It is hard to read a newspaper, or watch a television newscast, without encountering someone who has come up with a new “solution” to society’s “problems.”
Sometimes it seems as if there are more solutions than there are problems. On closer scrutiny, it turns out that many of today’s problems are a result of yesterday’s solutions.
San Francisco and New York are both plagued with large “homeless” populations today, largely as a result of previous housing “reforms” that made housing more expensive, and severely limited how much housing, and of what kind, could be built.
The solution? Spend more of the taxpayers’ money making homelessness a viable lifestyle for more people.
Education is a field with endless reforms, creating endless problems, requiring endless solutions. One of the invincible fallacies among educators is that all sorts of children can be educated in the same classroom. Not just children of different races, but children of different abilities, languages, and values.
Isn’t it nice to think so? I suspect that even most conservatives would prefer to live in the kind of world conjured up in the liberals’ imagination, rather than in the kind of world we are in fact stuck with.
The result is that many very bright children are bored to the point of becoming behavior problems, when the school work is slowed to a pace within the range of students who are slower learners.
By federal law, even children with severe mental or emotional problems must be “mainstreamed” into classes for other students — often in disregard of how much this disrupts these classes and sacrifices the education of the other children.
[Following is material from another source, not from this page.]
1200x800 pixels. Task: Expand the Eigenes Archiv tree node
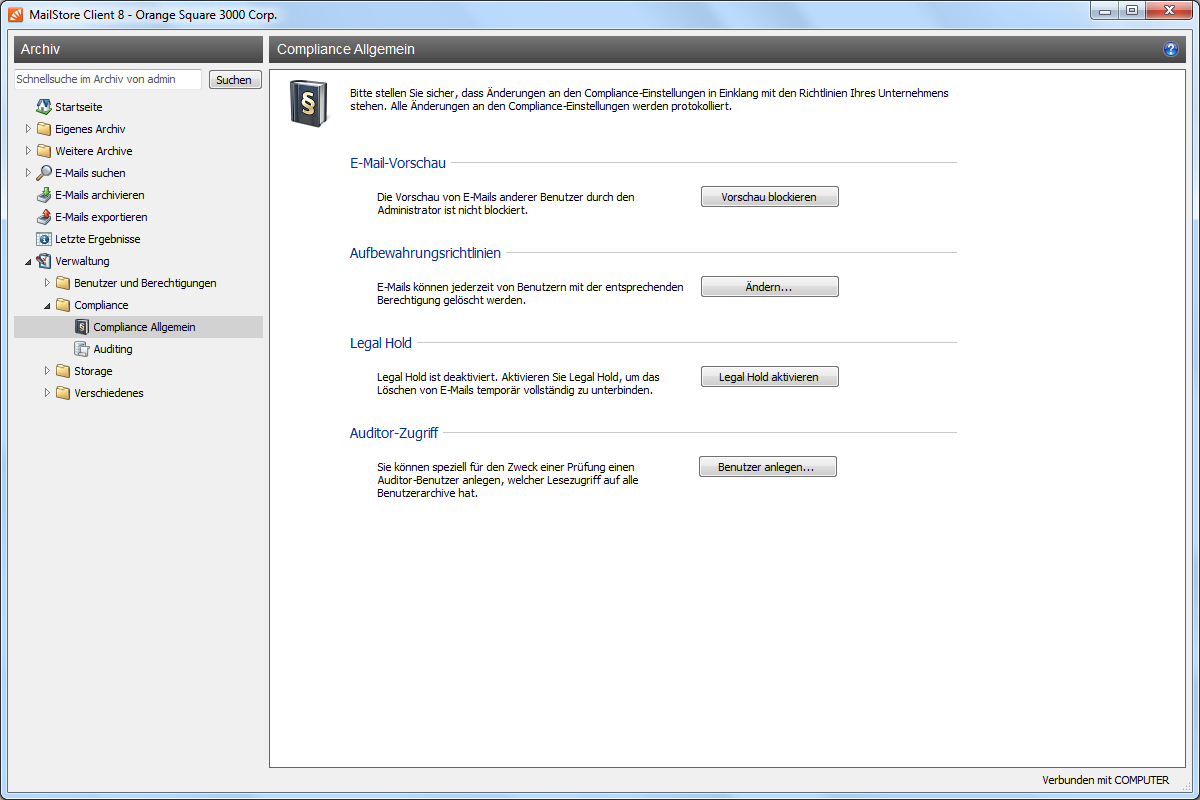28,129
Parents who complain about the effect of these “solutions” on their own children’s education are made to feel guilty for not being more “understanding” about the problems of handicapped students.
Nothing is easier for third party busybodies than being “understanding” and “compassionate” at someone else’s expense — especially if the busybodies have their own children in private schools, as so many public school educators do.
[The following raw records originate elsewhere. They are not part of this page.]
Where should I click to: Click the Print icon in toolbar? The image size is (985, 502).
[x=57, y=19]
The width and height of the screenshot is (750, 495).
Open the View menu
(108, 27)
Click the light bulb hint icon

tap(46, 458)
Whether in housing, education or innumerable other aspects of life, the key to busybody politics, and its endlessly imposed “solutions,” is that third parties pay no price for being wrong.
This not only presents opportunities for the busybodies to engage in moral preening, but also to flatter themselves that they know better what is good for other people than these other people know for themselves.
Right now, there are people inside and outside of government who are proposing new restrictions on how you may or may not visit the national parks that your taxes support. Among their proposals is doing away with trash cans in these parks, so that visitors have to take their trash out with them.
Just how they would enforce this, when millions of people are visiting places like Yosemite or Yellowstone, is something the busybodies need not bother to think through — much less pay a price, when trash simply accumulates in these parks after trash cans are removed.
ObamaCare is perhaps the ultimate in busybody politics. People who have never even run a drugstore, much less a hospital, blithely prescribe what must be done by the entire medical system, from doctors to hospitals to producers of pharmaceutical drugs to health insurance companies.
This includes federal laws requiring the turning over of patients’ confidential medical records to the federal government, where these records can be looked at by politicians, bureaucrats and whoever can hack into the government’s computers. Neither you nor your doctor has a right to keep this information confidential.
What could lead anyone to believe that they have either the right or the omniscience to dictate to hundreds of millions of other people? Our educational system may have something to do with that, with their constant promotion of “self-esteem,” and especially their emphasis on developing “leaders.”
Our schools and colleges are turning out people who cannot feel fulfilled unless they are telling other people what to do. The price of their self-indulgence is the sacrifice of our freedom. If we don’t defend ourselves against them, who will?
THOMAS SOWELL is an American economist, social theorist and Senior Fellow on Public Policy at the Hoover Institution, Stanford University. He is a syndicated columnist for Creators Syndicate and has authored more than 30 books.